After this process has completed, a directory for the database will appear inside the directory specified by datadir in the defaults (my.cnf) file. However, the shared tablespace (ibdata1) will not be reduced or removed, and InnoDB will retain state information about the tables, regardless of their location, such that removing the shared tablespace will render the tables inaccessible.
Unfortunately, the InnoDB "data dictionary" maintained in the ibdata1 file cannot be easily replaced, and although various hacks exist (such as Recovering an InnoDB table from only an .ibd file.) to attempt to register separate tables with a new, clean "data dictionary", the process seems somewhat speculative.
XtraBackup and innodb_expand_import should together be able to handle the migration of .ibd files. Unfortunately, the software does not even build according to a variety of ways of interpreting the build instructions.

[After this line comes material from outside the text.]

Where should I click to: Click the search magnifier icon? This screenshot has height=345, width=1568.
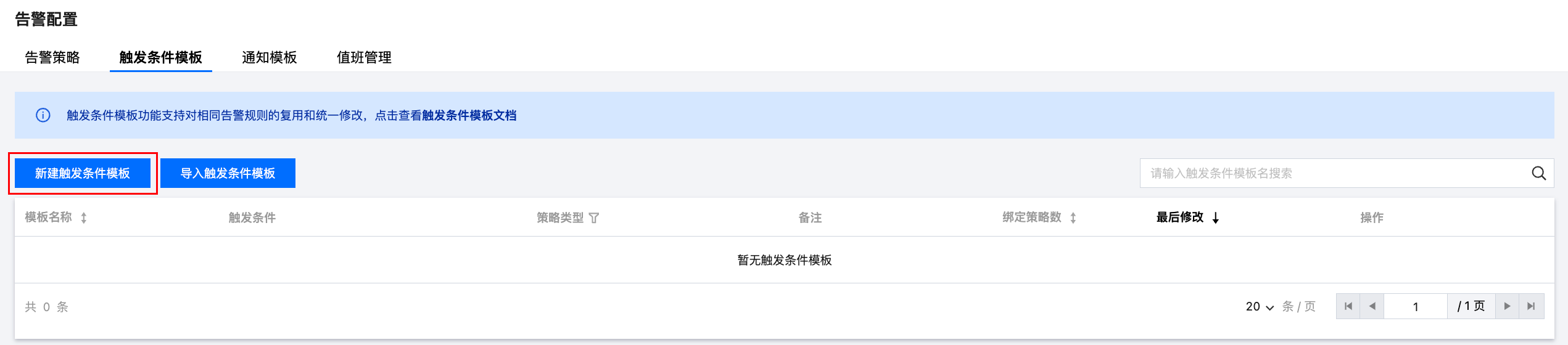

A full version of iRefIndex 7.0 requires approximately 150GB in the database. With only two full versions residing in MySQL, approximately two thirds of the 475GB volume will be used, leaving around 150GB space. When importing data into the databases, collections of data in the filesystem require around 60GB per version, meaning that if this data is to be situated locally - for improved performance - there needs to be enough local space for at least one of these collections at build-time. When dumping data, over 100GB is required for the output files, which should also be situated locally if this process is to run at the maximum speed.
Thus, the 475GB volume can be used as follows:
- 150GB - 170GB (one iRefIndex version) for MySQL
- or 300GB - 340GB (two iRefIndex versions) for MySQL
- 100GB - 120GB for a single database dump
- 60GB - 70GB for source data
Clearly, avoiding two co-resident versions of iRefIndex in MySQL is desirable.
Once a database is dropped from MySQL, although this space should be reusable by MySQL, it will not be recovered for general filesystem use. Thus, a policy is required of removing databases that do not need to reside on cn1, and since the resources of cn1 are only really needed when building databases or generating products from databases, should a live instance of a database need to be available, it could arguably reside on another machine.
Removing source data and database dumps after use can also help to avoid disk space issues. Source files can be copied from other machines when needed, removed after use, and any output or dump files can be moved away after being generated.